== TEXT SEGMENT ==
============================================================
Understanding Taints, Tolerations, and Node Affinity in K8s☸️

In Kubernetes, efficient resource management and optimal scheduling of Pods are crucial for maintaining a well-functioning cluster. However, simply relying on default scheduling policies is often insufficient for more complex workloads and environments. This is where Taints, Tolerations, and Node Affinity come into play. Let's explore these concepts in detail to understand how they can be effectively leveraged in a Kubernetes cluster.

Taints and Tolerations

Taints are applied to nodes and allow a node to repel a set of pods. Think of taints as a way to mark a node with specific characteristics that make it unsuitable for certain pods.

Tolerations are applied to pods and allow the pods to tolerate (i.e., be scheduled on) nodes with specific taints. Tolerations enable exceptions to the rules set by taints.
============================================================
[Collected data entries]
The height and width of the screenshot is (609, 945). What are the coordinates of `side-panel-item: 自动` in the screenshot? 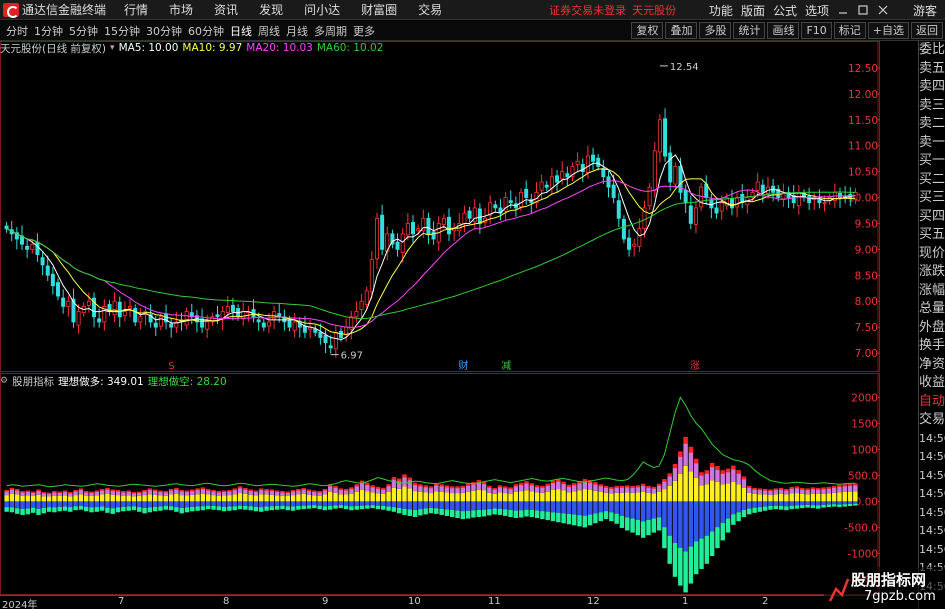 It's located at (932, 402).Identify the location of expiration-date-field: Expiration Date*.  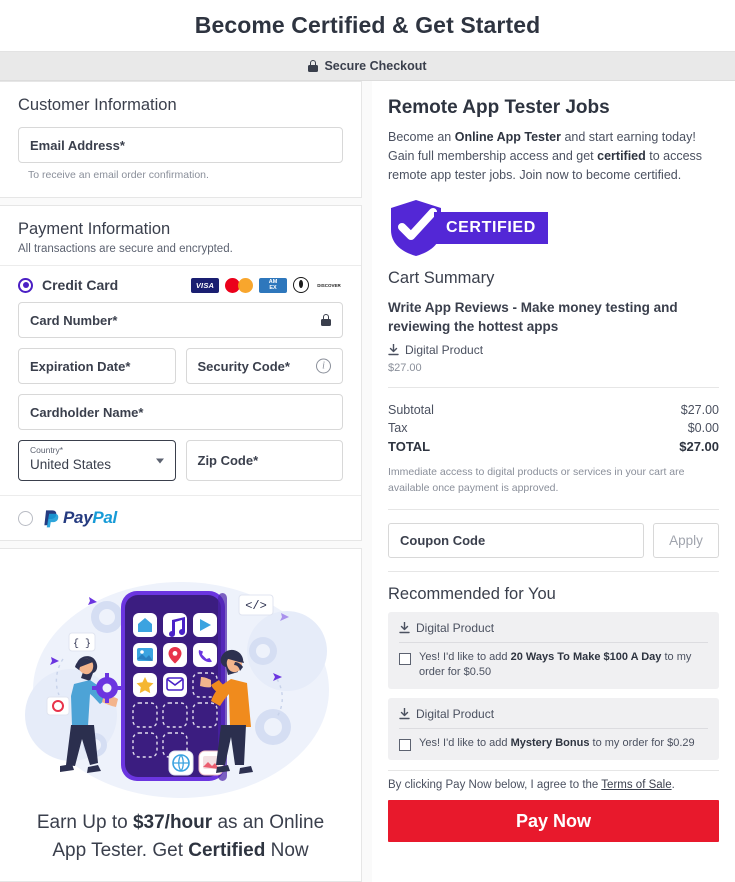
(97, 366).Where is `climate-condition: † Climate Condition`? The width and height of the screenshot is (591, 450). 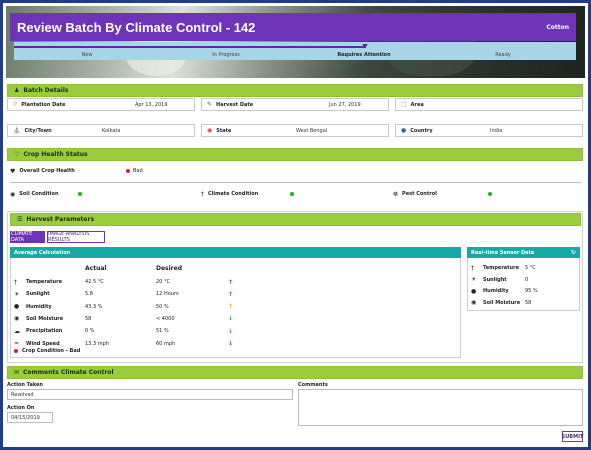 climate-condition: † Climate Condition is located at coordinates (230, 194).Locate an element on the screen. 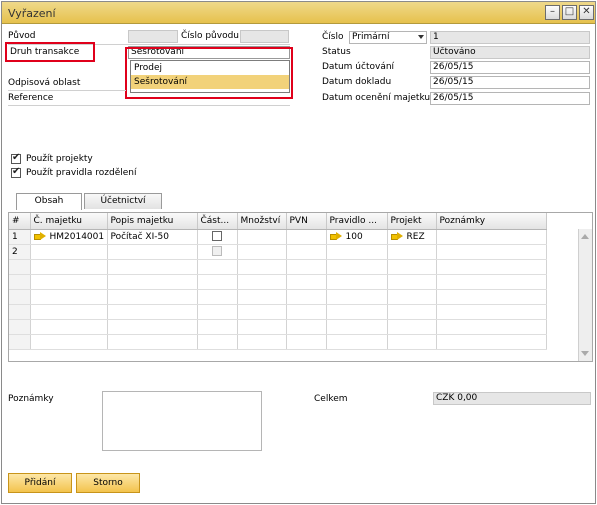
============================================================
== DESCRIPTION OF THE TASK ==
From the article on taints, tolerations, and node affinity, write out word for word the passage that begins at the words "Understanding Taints, Tolerations, and" and stops after "for certain pods.".

== SOLVED EXERCISE ==
Understanding Taints, Tolerations, and Node Affinity in K8s☸️

In Kubernetes, efficient resource management and optimal scheduling of Pods are crucial for maintaining a well-functioning cluster. However, simply relying on default scheduling policies is often insufficient for more complex workloads and environments. This is where Taints, Tolerations, and Node Affinity come into play. Let's explore these concepts in detail to understand how they can be effectively leveraged in a Kubernetes cluster.

Taints and Tolerations

Taints are applied to nodes and allow a node to repel a set of pods. Think of taints as a way to mark a node with specific characteristics that make it unsuitable for certain pods.